→ Zur Aufgabe: Wen sollen Aufklärung und Prävention laut dem Text über das Nordische Modell insbesondere vor der ‚Loverboy-Methode‘ schützen?

→ Vorliegender Text:
* * * * * * *

Prostituierte dürfen im Nordischen Modell weiterhin ihre Tätigkeit ausüben, ohne
die Angst vor Strafandrohung; das Machtverhältnis wird umgekehrt. Das Ziel ist
dennoch, eine Welt ohne Prostitution zu erreichen.
2. Kriminalisierung der Freier und Betreiber: Freier und Betreiber werden für
ihr Verhalten bestraft. Durch die gesellschaftliche Ächtung der Freier wird
Freier-Sein für den Großteil der Gesellschaft nicht tragbar. Die Nachfrage wird
nachgewiesen reduziert und es gibt auch keinerlei Anhaltspunkte, dass
Prostitution in die Illegalität abrutscht. Im Gegenteil: im organisiert-
kriminellen Zuhälter- und Menschenhändler-Milieu hilft keine Liberalisierung
mehr.
3. Ausstiegshilfen und Beratungsangebote: Ausstiegshilfen, nicht nur in Form von
finanzieller Unterstützung, müssen flächendeckend gegeben sein.
4. Aufklärung und Prävention: Aufklärung und Prävention zum Thema sind
unerlässlich, um insbesondere jugendliche Mädchen und Frauen vor der sogenannten
‚Loverboy-Methode‘ zu schützen.
Hier wird auf die berechtigte Annnahme, dass Prostitution Gewalt gegen Frauen
ist, mit einem viersäuligen Modell reagiert. Das Nordische Modell widerspricht
der bisherigen Gesetzgebung und dem damit einhergehenden Gedanken, dass Männer
Anspruch auf Sex haben und dass Prostitution ein normaler Job ist. Wir treten
daher entschieden dafür ein, dass dieses Modell in Deutschland etabliert wird,
welches ein Sexkaufverbot zur Folge hat.

* * * * * * *

→ Angezeigte Daten:
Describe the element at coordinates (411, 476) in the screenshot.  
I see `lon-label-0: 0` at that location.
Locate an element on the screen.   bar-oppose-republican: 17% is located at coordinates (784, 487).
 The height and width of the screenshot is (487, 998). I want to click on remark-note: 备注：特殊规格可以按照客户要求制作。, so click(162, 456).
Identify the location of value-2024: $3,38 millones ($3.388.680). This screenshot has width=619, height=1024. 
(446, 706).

* * * * * * *

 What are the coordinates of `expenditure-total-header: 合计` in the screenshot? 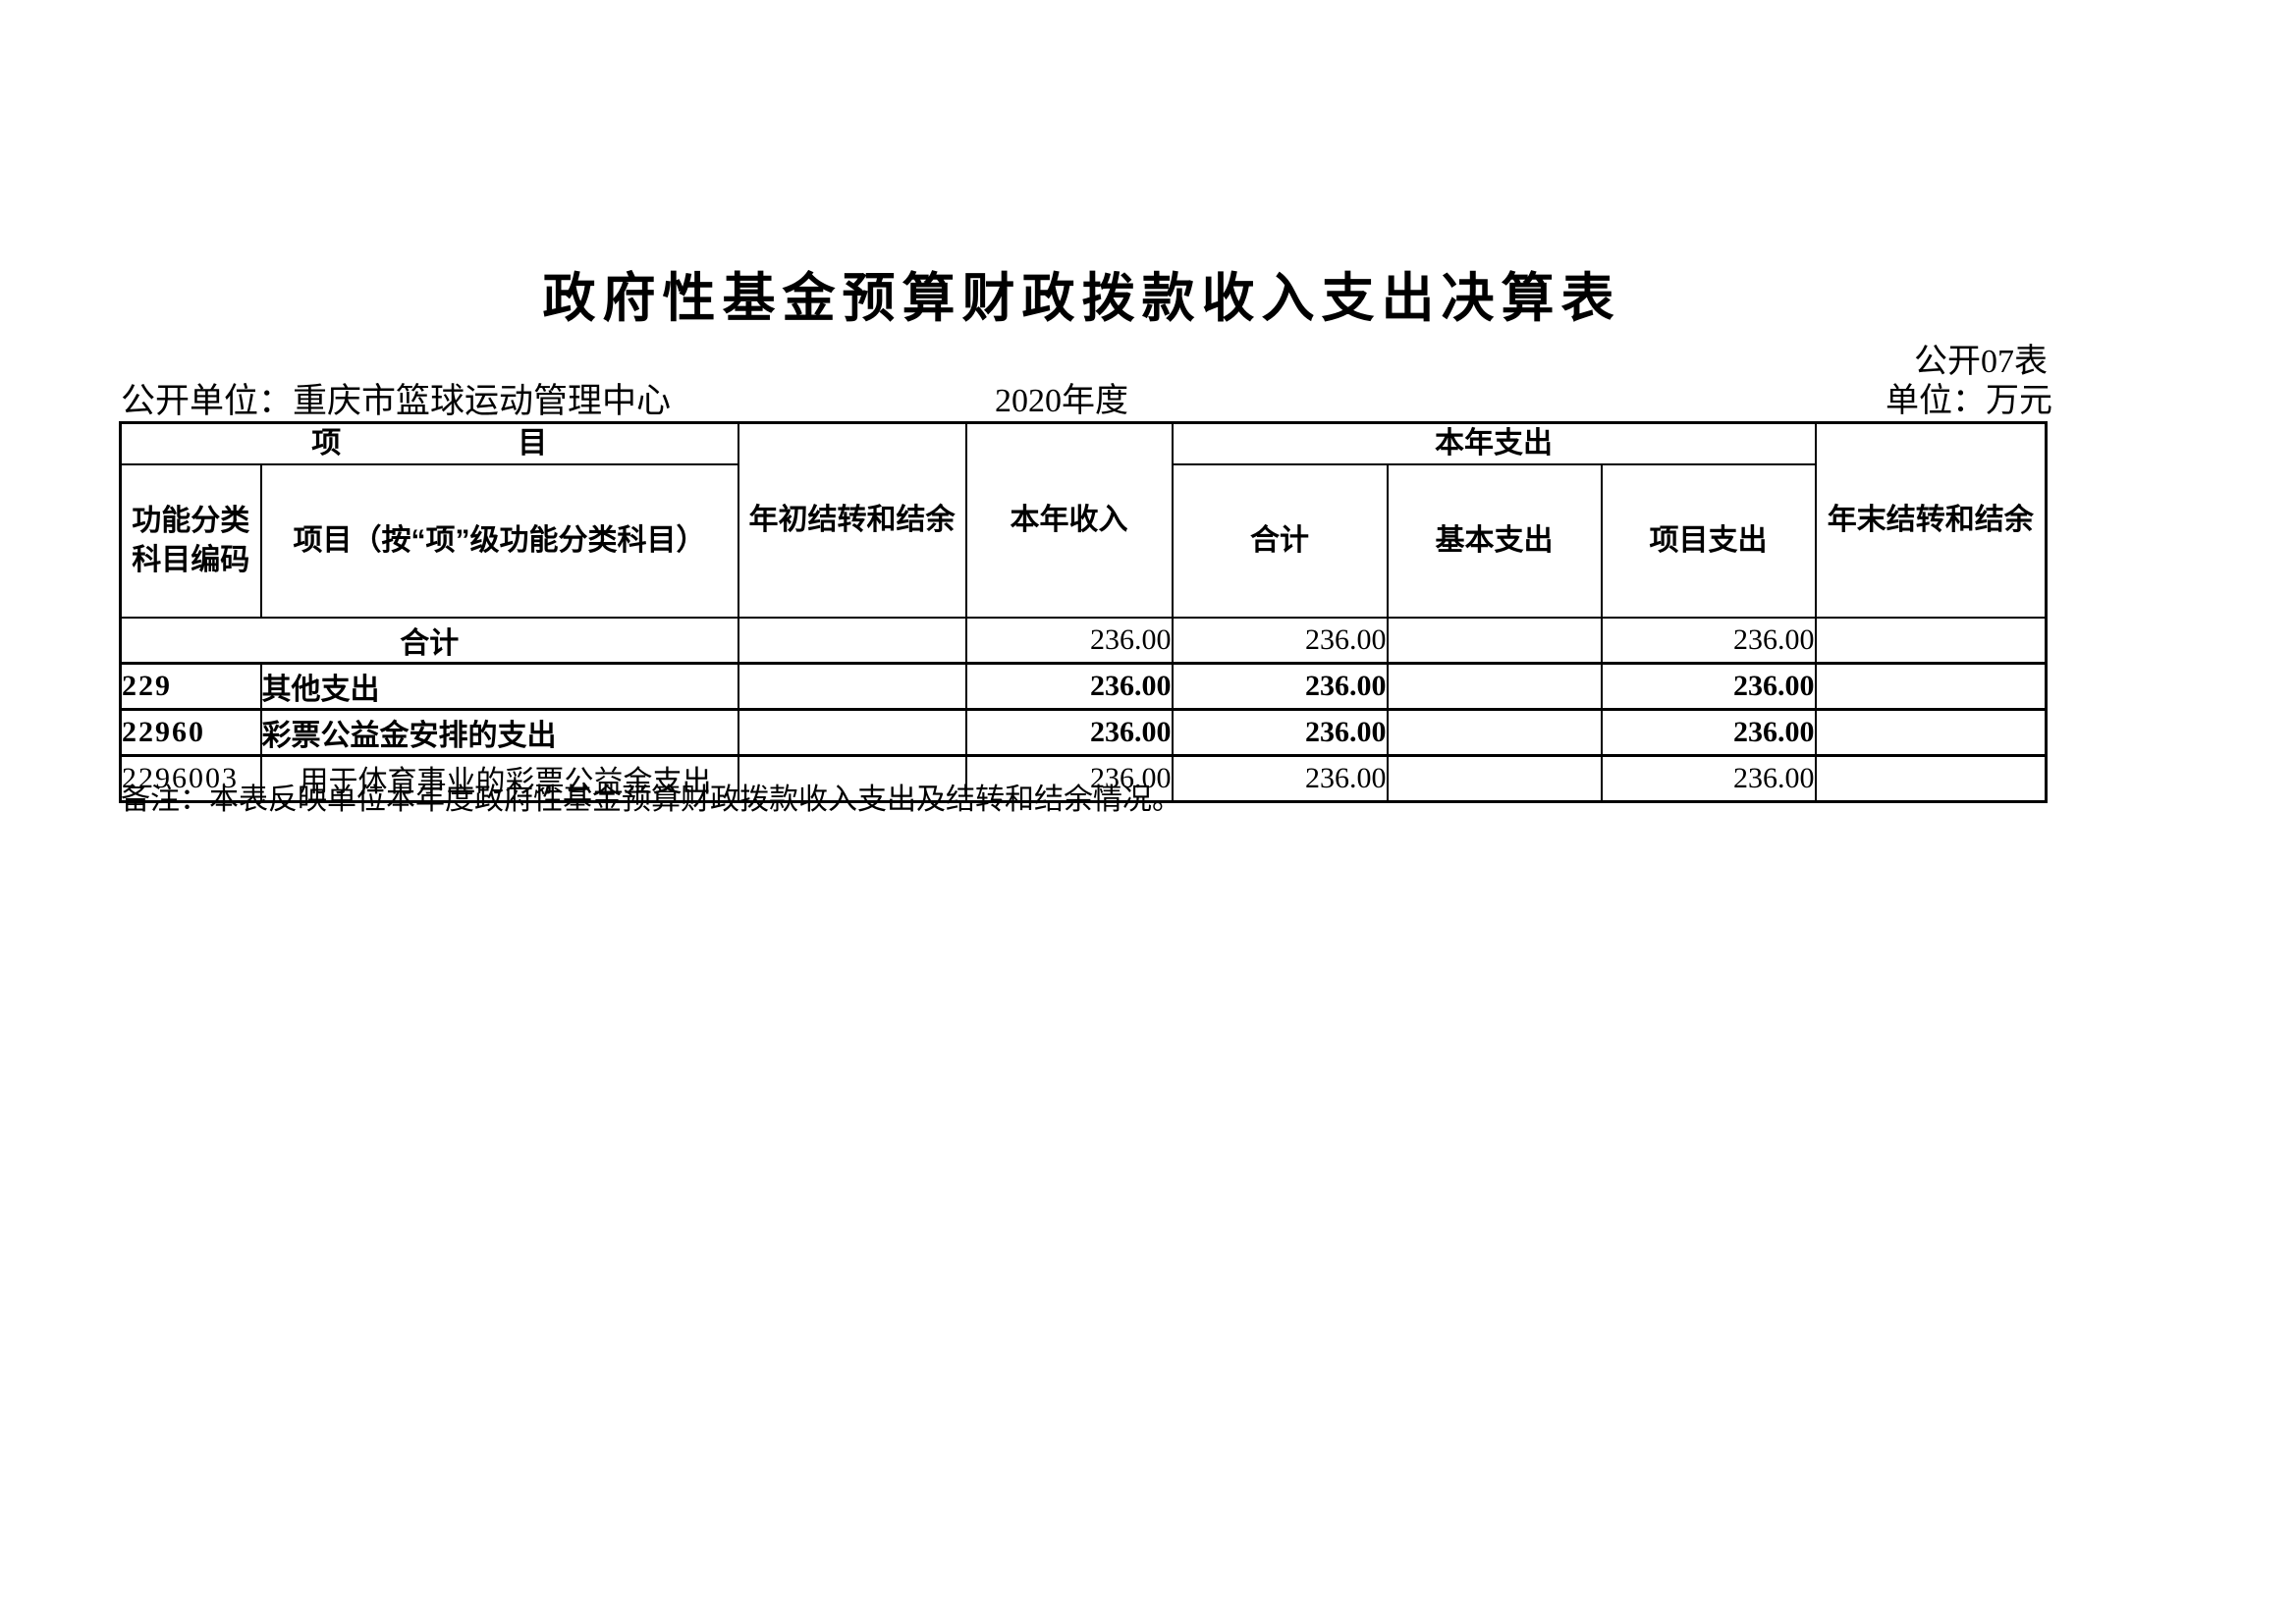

* * * * * * *

→ Lösung: Jugendliche Mädchen und Frauen.